The macro-economic conditions that have supported gold's bull run over the past decade have not changed; in fact, they've become progressively worse. This is the calm before the storm, and last week's intra-day low of US$1,535 an ounce may well have been a bottom.

In Europe, a good storm-watch indicator is the Bloomberg Europe 500 Banks and Financial Services Index -- down around 35 percent over the last year. In the United States, according to a recent interview with Lakshman Achuthan, COO of the Economic Cycle Research Institute (ECRI), "The question is not whether there will be a [U.S.] recession, but when there will be a recession. We are very clearly on record for forecasting a recession to start by the middle of this year."

Gold is universally under-owned by everyone, including institutional portfolio and pension fund managers (Figure 2). Pension fund managers have a fiduciary responsibility to meet liabilities. They use asset allocation to achieve diversification in order to reduce risk, maximize performance and thus responsibly manage their funds. To ignore the best-performing asset class year after year could conceivably expose managers and trustees to legal liabilities (Figure 3).
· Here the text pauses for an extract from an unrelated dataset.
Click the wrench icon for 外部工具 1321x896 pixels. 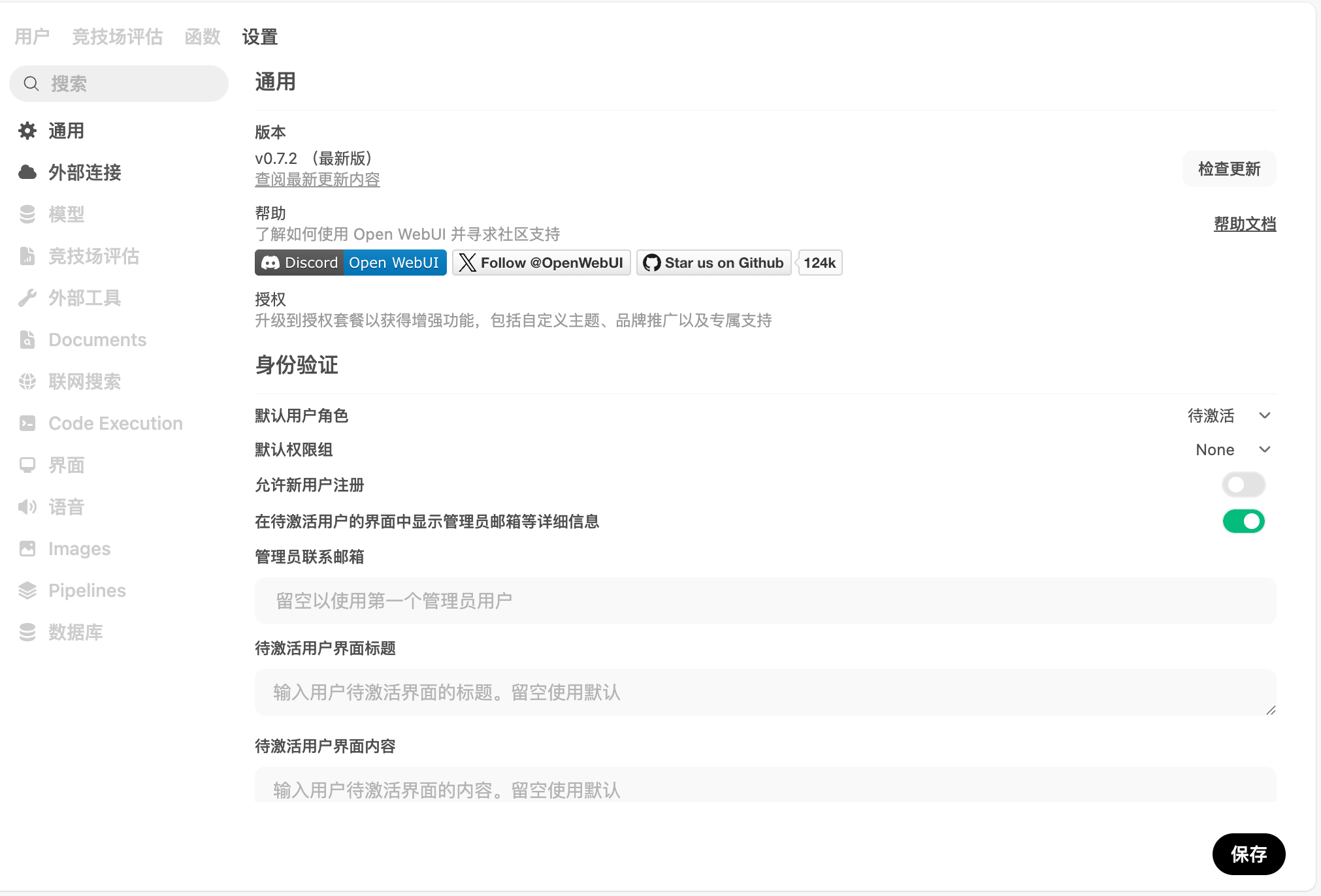point(27,298)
The traditional view is that three asset classes (stocks, bonds and cash) are sufficient to achieve diversification. But Figure 4 shows that only precious metals offer negative correlation to stocks, bonds and cash; a portfolio that consists of only positively correlated asset classes is not balanced or diversified.

Holding cash for portfolio protection does not work either. Figure 5 shows the dismal performance of five major currencies versus gold since 2001.